*Your task*
Nothing but a number is expected: the count of lines in the data below that include "panel".

*Source records*
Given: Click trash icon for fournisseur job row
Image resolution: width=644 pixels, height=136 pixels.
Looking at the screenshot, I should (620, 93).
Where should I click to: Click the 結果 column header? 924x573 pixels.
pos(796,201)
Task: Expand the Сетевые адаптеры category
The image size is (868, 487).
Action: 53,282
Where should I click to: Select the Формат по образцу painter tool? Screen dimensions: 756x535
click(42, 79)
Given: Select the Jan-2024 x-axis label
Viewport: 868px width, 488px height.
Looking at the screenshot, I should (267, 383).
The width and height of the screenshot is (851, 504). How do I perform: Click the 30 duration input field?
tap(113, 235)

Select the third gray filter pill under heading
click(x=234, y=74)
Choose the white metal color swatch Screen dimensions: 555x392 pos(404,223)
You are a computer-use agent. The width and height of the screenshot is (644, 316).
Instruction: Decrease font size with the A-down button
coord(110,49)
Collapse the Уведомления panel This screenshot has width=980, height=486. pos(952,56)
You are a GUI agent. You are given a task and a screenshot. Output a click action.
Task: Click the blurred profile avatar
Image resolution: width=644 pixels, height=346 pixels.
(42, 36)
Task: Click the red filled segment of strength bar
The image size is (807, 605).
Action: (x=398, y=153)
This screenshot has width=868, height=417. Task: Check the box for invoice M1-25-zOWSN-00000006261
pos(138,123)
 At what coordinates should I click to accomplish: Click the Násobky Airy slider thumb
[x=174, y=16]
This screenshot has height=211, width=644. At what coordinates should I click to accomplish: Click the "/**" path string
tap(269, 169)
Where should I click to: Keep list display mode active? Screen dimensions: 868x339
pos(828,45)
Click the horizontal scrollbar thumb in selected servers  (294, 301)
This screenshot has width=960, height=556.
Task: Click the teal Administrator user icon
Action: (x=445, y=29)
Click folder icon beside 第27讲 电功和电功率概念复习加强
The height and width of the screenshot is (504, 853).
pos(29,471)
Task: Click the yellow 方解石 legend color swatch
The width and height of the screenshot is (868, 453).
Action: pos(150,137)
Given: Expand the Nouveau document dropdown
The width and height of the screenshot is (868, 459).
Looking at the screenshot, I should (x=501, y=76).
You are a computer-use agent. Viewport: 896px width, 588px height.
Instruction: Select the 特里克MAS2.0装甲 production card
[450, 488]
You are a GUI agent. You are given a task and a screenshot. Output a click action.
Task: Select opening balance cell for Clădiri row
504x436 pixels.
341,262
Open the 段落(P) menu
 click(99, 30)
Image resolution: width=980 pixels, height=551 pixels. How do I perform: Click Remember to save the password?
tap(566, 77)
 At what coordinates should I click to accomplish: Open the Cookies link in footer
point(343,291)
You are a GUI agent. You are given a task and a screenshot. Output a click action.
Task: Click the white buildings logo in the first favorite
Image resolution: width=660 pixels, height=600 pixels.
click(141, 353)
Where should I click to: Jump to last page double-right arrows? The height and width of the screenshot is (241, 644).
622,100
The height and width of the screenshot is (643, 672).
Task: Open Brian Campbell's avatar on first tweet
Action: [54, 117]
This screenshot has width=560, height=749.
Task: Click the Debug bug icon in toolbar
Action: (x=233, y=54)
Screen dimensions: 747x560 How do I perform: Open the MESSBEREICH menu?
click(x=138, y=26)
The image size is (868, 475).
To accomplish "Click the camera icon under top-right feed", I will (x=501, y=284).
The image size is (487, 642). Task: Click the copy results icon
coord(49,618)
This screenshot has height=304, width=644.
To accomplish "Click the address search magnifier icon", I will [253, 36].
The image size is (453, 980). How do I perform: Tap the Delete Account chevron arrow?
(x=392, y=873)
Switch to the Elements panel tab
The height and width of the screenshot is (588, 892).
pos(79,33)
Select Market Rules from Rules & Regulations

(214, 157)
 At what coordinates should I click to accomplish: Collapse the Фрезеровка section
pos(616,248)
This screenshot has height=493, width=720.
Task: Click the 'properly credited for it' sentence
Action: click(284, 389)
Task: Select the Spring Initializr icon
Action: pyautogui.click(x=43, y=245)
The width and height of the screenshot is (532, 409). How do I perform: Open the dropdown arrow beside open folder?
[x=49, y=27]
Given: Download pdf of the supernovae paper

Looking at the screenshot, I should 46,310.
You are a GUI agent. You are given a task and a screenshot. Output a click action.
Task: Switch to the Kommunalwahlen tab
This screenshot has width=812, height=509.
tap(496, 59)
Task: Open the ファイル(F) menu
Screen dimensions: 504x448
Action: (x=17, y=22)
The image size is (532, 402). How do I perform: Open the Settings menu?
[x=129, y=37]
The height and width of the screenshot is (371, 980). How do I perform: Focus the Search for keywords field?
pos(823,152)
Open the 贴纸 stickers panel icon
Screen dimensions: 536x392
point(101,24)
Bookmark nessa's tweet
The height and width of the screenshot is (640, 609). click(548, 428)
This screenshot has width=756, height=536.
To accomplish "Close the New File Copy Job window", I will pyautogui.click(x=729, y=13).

*Your response*
3